2. Find the lowest possible value of the objective function within its neighborhood. That’s usually the case if the objective function is not convex as the case in most deep learning problems.

There are several optimization techniques, we will, in this module, learn the important once.

***

## Gradient Descent





#### What is Gradient Descent?

Gradient Descent is an optimizing algorithm used in Machine/ Deep Learning algorithms. It is a first-order (i.e., gradient-based) optimization algorithm where we iteratively update the parameters of a differentiable cost function until its minimum is attained.

Mathematically, gardient descent can be defined as follows:

\begin{equation}
w := w - \eta . \frac{\partial}{\partial w} L(w)
\end{equation}

In the above equation, $\eta$ denotes the learning rate.

***

Visually, the process of gradient descent optimization can be shown as in the following figure.

![GradientDescent](gradient-descent.png)

***

#### Steps to Implement Gradient Descent

1. Randomly initialize values for weights.
2. Update weights using the following formula.
\begin{equation}
w := w - \eta . \frac{\partial}{\partial w} L(w)
\end{equation}

3. Repeat until slope = 0; that is, $\frac{\partial}{\partial w} L(w) = 0$.

***
#### Selection of Learning Rate 

Learning rate must be chosen wisely as:

1. if it is too small, then the model will take some time to learn.
2. if it is too large, model will converge as our pointer will shoot and we’ll not be able to get to minima as shown in the following figure.

![LearningRate](image1.png)


***
![LearningRateSelection](image2.png)

****


There are three variants of gradient descent: 1. Batch gradient descent, 2: stochastic gradient descent, and 3. mini-batch gradient descent.

## Batch Gradient Descent

In this variant, we calculate the gradient for the entire dataset on each training step before we update the weights.

\begin{equation}
\frac{\partial}{\partial w} L(w) = \frac{1}{N} \sum_{i=1}^{N}\frac{\partial}{\partial w} L_i(x_i, y_i, w)
\end{equation}

You can imagine that since we take the sum of the loss of all individual training examples, our computation becomes quickly very expensive. Therefore it’s impractical for large datasets.

## Stochastic gradient descent

Stochastic Gradient Descent (SGD) was introduced to address this exact issue. Instead of calculating the gradient over all training examples and update the weights, SGD updates the weights for each training example $x_i,y_i$ 



\begin{equation}
w := w - \eta \frac{\partial}{\partial w} L_i(x_i, y_i, w)
\end{equation}

As a result, SGD is much faster and more computationally efficient, but it has noise in the estimation of the gradient. Since it updates the weight frequently, it can lead to big oscillations, which makes the training process highly unstable.
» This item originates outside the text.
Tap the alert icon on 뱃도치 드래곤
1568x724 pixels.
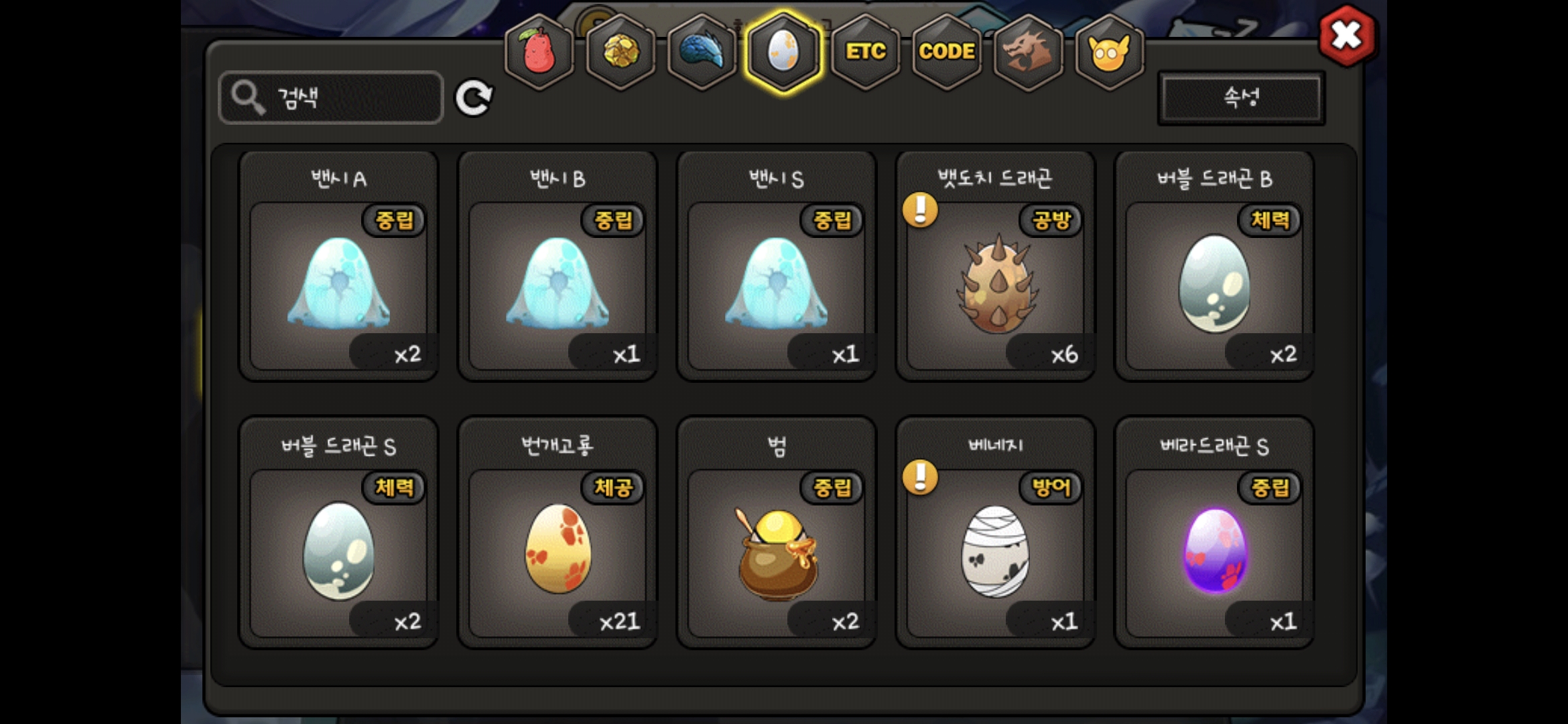tap(920, 210)
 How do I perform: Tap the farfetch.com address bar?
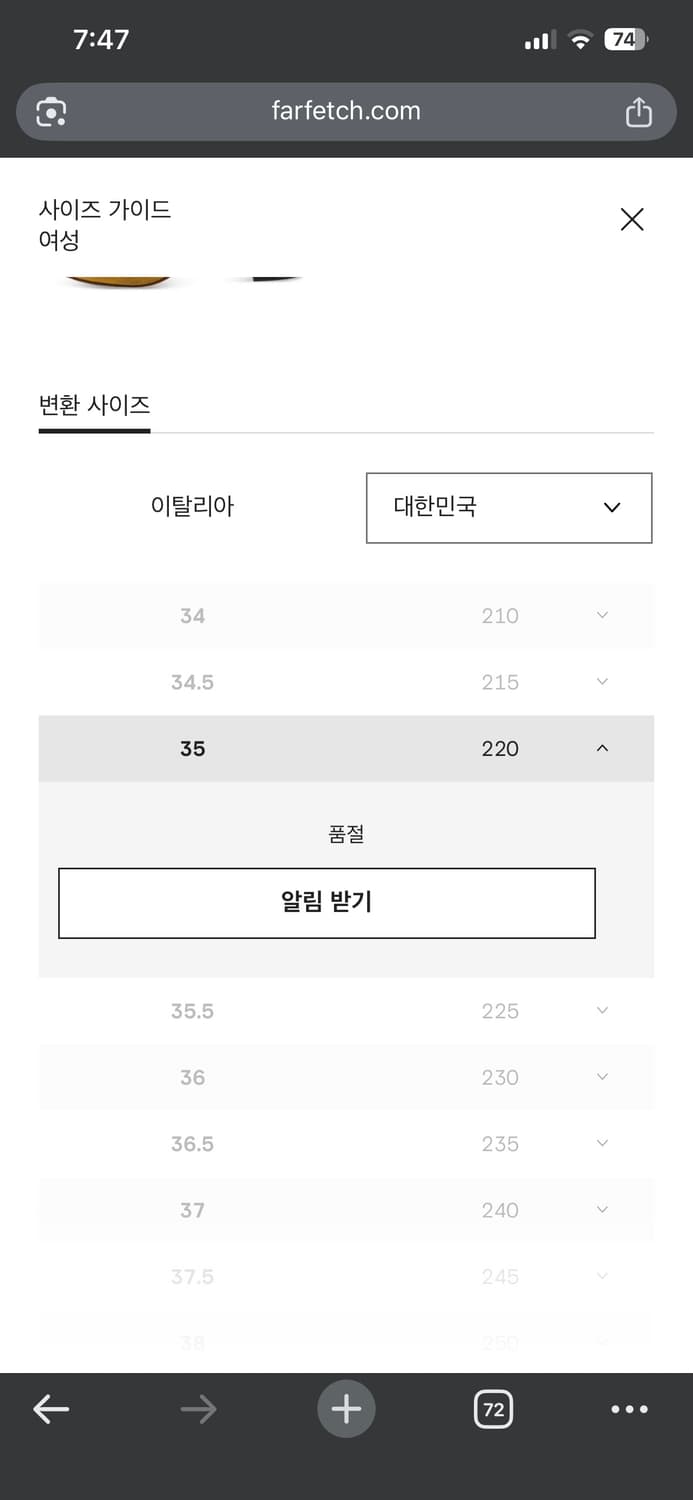click(x=346, y=111)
## Mini-batch Stochastic Gradient Descent
Mini batch SGD sits right in the middle of the two previous ideas combining the best of both worlds. It randomly selects $n$ training examples, the so-called mini-batch, from the whole dataset and computes the gradients only from them. It essentially tries to approximate Batch Gradient Descent by sampling only a subset of the data. Mathematically:

\begin{equation}
w := w - \eta \frac{\partial}{\partial w} L_i(x_{(i:i+n)}, y_{(i:i+n)}, w)
\end{equation}

In practice, mini-batch SGD is the most frequently used variation because it’s both computationally cheap and results in more robust convergence.

***
## Concerns on SGD

SGD is easy to implement, but it has some limitations:

1. If the loss function changes quickly in one direction and slowly in another, it may result in a high oscillation of gradients making the training progress very slow.

2. If the loss function has a local minimum or a saddle point, it is very possible that SGD will be stuck there without being able to “jump out” and proceed in finding a better minimum. This happens because the gradient becomes zero so there is no update in the weight whatsoever.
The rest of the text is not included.